Contribution and deployment

Everything above is just the foundations. The most important part of a blog is the content (and the fact that it’s online and visible).

Allowing the team to write articles…

We use a flat file content management structure: all the information is contained in text files that belong to a directory tree. No database, no complications.

I’m writing right now in a Markdown file. I could also write in many alternative formats—AsciiDoc, reStructuredText, Pandoc or HTML—and I don’t doubt that I’ll have one or two teammates who’ll contribute in Org Mode: a format used with Emacs. Hugo will then convert all these types of content to pages, generate the index pages, the archives, etc.

When using text files, one of the best ways to allow anyone in the team to contribute is to put the files in a code repository. With Gitlab, our software forge of choice, we’ll even be able to contribute from the web, thanks to the integrated development interface.

These technical aspects can deter people who would want to write something, so I documented the steps needed to submit an article. Without it the opportuniny to contribute is hindered by the difficulty of the task.

Once the article is on the Git repository, the rest of the team can read it, ask for modifications if necessary, and approve them.

…without any technical requirement when publishing it

Automation is a beautiful thing. For a few years now, software forges enable us to start actions whenever changes are made to the code. These actions can be very complex, and bear the sweet name of CI/CD (Continuous Integration/Continuous Deployment). They allow us to test the code, enforce our team’s coding style rules, test each feature, and then test them all together in a staging environment… and then if they pass, the actions will deploy the code on production servers.

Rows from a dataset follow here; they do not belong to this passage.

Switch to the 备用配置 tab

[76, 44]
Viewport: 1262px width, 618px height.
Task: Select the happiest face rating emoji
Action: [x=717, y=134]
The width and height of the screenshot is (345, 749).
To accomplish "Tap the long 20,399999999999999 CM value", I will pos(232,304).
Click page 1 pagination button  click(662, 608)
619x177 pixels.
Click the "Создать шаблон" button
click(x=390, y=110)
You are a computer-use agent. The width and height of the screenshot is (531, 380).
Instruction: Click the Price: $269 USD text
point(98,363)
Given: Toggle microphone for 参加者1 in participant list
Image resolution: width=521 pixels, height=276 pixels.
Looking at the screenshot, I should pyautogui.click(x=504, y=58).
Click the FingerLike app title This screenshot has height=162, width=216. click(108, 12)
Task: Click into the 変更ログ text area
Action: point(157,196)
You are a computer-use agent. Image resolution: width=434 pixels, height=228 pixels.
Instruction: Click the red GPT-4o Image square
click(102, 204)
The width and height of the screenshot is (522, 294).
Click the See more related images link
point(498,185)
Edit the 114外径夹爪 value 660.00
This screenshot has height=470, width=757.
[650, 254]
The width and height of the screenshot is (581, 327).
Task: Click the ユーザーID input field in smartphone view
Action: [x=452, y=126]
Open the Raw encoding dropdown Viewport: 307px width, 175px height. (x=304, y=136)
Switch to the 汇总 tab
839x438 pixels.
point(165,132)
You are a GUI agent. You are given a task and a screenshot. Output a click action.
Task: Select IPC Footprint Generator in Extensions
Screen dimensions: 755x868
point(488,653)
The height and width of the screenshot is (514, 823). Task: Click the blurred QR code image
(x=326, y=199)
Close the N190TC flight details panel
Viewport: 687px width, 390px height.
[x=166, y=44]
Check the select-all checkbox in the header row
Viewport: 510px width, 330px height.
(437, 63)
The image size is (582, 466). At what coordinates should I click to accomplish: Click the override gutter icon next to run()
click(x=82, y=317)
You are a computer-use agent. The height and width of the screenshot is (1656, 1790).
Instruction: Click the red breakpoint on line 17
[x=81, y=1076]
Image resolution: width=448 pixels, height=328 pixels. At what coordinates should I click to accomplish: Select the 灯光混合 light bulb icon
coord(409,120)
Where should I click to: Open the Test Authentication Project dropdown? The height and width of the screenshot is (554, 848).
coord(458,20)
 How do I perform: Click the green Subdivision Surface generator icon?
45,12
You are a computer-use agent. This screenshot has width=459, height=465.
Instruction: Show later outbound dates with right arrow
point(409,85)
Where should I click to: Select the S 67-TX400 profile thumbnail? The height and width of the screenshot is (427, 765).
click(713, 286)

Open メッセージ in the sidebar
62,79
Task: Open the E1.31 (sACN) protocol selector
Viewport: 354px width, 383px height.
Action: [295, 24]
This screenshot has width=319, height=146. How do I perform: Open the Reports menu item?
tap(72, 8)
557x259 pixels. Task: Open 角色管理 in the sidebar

Whenever a new article is in the repository, the CI/CD actions will:

  1. create a virtual machine, install Hugo and all our dependencies necessary to…
  2. …compile the contents and make a website as described above,
  3. push the website to a server.

And so, a couple of minutes after the team’s review and validation of the article, the website is online and visible by the public in all its HTML glory (or RSS if you’re into that type of thing).

Conclusion

As a first public project since I started working at Gandi, I’m happy to have been able to test so many new things—new to me, and new to the team… one of the reasons to pick this carreer was the frequent opportunities to learn new concepts and new practices. The other reason is that it allows me to make useful and practical projects that respect the people that’ll use them. I hope I’ll have fulfilled these missions for my new colleagues and for you, the reader.